Chimpanzee study reveals genome variation hotspots

Researchers believe that dynamic regions of the human genome — “hotspots” in terms of duplications and deletions — are potentially involved in the rapid evolution of morphological and behavioral characteristics that are genetically determined.

Now, an international team of researchers, including a graduate student and an associate professor from Arizona State University, are finding similar hotspots in chimpanzees, which has implications for the understanding of genomic evolution in all species.

“We found that chimpanzees have many copy number variants — duplications or deletions of large segments of DNA — in the same regions of the genome as do humans. What this suggests is that some regions of the genomes are inherently unstable in both humans and chimpanzees,” says George (P.J.) Perry, a Ph.D. anthropology student working with Anne Stone, an associate professor in ASU’s School of Human Evolution and Social Change in the College of Liberal Arts and Sciences.

“This is a relatively new area of research and this is the first time this has been investigated on a genome-wide scale in a population sample of nonhuman primates,” Perry says of the findings published May 15 in the online early edition of the journal Proceedings of the National Academy of Sciences (PNAS).

Perry, who is the study’s lead author, says: “These copy number variants may be very significant from an evolutionary perspective, and they’re important to study and understand. We talk about genetic diseases and cures, but first you have to find out that genetic differences such as copy number variants are there. And then you can study what they’re involved in and what they mean from a morphological variation and disease standpoint.”

Specifically, the study of the processes that lead to variations and mutations within a species can help researchers understand the evolution of copy number differences between species, Perry explains.

### SOURCE DATA
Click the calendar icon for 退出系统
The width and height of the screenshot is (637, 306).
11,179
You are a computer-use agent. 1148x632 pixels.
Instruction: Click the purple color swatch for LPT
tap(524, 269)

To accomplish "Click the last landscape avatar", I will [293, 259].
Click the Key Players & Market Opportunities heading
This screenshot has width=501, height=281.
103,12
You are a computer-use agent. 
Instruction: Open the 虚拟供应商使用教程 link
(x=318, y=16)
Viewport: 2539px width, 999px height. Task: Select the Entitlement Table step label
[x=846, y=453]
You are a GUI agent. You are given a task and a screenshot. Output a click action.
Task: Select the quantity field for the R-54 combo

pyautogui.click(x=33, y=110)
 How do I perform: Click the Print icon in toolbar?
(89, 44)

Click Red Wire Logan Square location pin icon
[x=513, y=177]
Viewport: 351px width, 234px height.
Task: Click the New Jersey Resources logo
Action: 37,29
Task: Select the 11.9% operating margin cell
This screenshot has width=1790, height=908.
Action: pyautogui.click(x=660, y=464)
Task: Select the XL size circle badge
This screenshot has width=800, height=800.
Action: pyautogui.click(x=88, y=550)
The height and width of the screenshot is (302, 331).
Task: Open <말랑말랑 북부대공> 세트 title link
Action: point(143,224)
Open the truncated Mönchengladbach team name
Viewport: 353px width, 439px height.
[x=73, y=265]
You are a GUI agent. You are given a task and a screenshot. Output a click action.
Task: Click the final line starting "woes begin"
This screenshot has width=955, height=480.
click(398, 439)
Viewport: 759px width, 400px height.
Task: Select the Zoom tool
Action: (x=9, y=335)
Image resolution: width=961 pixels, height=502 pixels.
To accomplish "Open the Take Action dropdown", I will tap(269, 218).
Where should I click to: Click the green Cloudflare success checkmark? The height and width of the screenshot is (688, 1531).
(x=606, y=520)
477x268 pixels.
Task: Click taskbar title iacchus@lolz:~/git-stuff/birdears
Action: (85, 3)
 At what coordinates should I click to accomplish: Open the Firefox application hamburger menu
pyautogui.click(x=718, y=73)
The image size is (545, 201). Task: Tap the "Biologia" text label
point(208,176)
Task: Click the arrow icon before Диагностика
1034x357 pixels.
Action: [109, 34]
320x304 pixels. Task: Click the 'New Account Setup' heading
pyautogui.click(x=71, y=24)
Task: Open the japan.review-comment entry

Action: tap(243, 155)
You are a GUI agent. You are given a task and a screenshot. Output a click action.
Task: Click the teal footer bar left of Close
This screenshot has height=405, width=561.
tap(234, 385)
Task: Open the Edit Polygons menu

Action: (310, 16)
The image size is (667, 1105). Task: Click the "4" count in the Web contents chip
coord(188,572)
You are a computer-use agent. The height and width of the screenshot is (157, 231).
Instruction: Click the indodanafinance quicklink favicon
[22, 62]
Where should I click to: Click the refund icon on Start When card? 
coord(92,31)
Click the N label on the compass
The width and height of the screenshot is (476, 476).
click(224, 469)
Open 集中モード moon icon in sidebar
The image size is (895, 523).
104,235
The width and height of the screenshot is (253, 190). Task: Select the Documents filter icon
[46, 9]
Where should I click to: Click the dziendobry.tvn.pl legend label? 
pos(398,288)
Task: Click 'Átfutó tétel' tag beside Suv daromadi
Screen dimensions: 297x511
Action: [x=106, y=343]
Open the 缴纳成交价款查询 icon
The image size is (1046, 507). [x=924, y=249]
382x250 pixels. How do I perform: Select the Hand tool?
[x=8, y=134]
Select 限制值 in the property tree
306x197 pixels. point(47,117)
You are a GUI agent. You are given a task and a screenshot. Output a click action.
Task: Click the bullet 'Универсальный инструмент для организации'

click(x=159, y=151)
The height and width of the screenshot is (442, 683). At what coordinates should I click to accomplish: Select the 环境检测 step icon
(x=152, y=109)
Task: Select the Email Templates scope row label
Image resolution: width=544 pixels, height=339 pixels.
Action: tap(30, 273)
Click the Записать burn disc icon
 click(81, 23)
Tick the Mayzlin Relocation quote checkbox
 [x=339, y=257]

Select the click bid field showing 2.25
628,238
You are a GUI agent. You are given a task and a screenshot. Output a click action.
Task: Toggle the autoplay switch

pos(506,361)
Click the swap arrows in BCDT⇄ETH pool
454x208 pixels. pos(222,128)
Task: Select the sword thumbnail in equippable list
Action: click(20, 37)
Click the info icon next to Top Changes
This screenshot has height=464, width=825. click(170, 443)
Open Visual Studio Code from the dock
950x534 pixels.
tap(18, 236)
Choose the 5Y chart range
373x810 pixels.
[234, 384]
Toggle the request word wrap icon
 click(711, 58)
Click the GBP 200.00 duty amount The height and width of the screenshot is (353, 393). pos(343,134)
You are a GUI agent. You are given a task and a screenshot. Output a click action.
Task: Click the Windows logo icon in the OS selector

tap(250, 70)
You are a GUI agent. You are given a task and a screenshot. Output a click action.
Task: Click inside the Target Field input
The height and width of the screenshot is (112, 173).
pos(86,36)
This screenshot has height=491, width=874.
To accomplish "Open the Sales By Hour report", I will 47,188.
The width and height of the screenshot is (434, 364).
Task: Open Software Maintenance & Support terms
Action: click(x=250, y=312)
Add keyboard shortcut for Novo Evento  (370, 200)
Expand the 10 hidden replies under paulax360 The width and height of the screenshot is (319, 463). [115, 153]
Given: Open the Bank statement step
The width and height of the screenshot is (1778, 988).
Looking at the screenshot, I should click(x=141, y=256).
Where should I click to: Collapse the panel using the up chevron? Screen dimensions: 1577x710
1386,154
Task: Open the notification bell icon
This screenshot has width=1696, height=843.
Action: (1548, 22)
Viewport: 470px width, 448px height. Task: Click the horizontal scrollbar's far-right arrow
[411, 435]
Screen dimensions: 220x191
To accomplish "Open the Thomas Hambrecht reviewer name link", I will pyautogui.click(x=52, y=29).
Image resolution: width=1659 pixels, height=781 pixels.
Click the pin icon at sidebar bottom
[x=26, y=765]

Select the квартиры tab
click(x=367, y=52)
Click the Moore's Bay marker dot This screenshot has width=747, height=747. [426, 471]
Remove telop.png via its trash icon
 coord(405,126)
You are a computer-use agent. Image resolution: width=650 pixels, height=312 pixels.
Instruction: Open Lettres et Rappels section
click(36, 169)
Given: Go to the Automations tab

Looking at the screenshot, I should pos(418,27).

### THINGS TO DO
**a.** According to the chimpanzee genome article, in which journal were the findings published?
**b.** Please resume the chimpanzee genome article from its last sentence onward.
The rows come from a separate source unrelated to the article.

### OUTPUTS BY TASK
**a.** Proceedings of the National Academy of Sciences (PNAS).

**b.**
“Ultimately, we can use information about within-a-species variation to identify unusual patterns between species,” he says. “This may highlight copy number differences between humans and chimpanzees that were somehow involved in the evolution of human-specific traits.”

“This study is an important first step, not the ultimate answer, but an exciting first step in studying the evolution of copy number variant regions and their downstream implications for disease and phenotypic variation,” Perry says.

In the study, researchers looked at the structural genomic variation in DNA samples of 20 wild-born male chimpanzees.

“We identified 355 copy number variants among the genomes of these 20 unrelated chimpanzees and found that the overall chimpanzee genetic diversity may be more extensive than was previously thought,” Perry says.

“This research not only illustrates the importance of studying the genetic variation in other primates to understand our own genome better, but it can also shed light on the diversity and adaptations of our nearest relatives,” says Stone, who is one of the study’s senior co-authors, along with Charles Lee, an assistant professor in the Department of Pathology at Brigham and Women’s Hospital, a teaching affiliate of Harvard Medical School.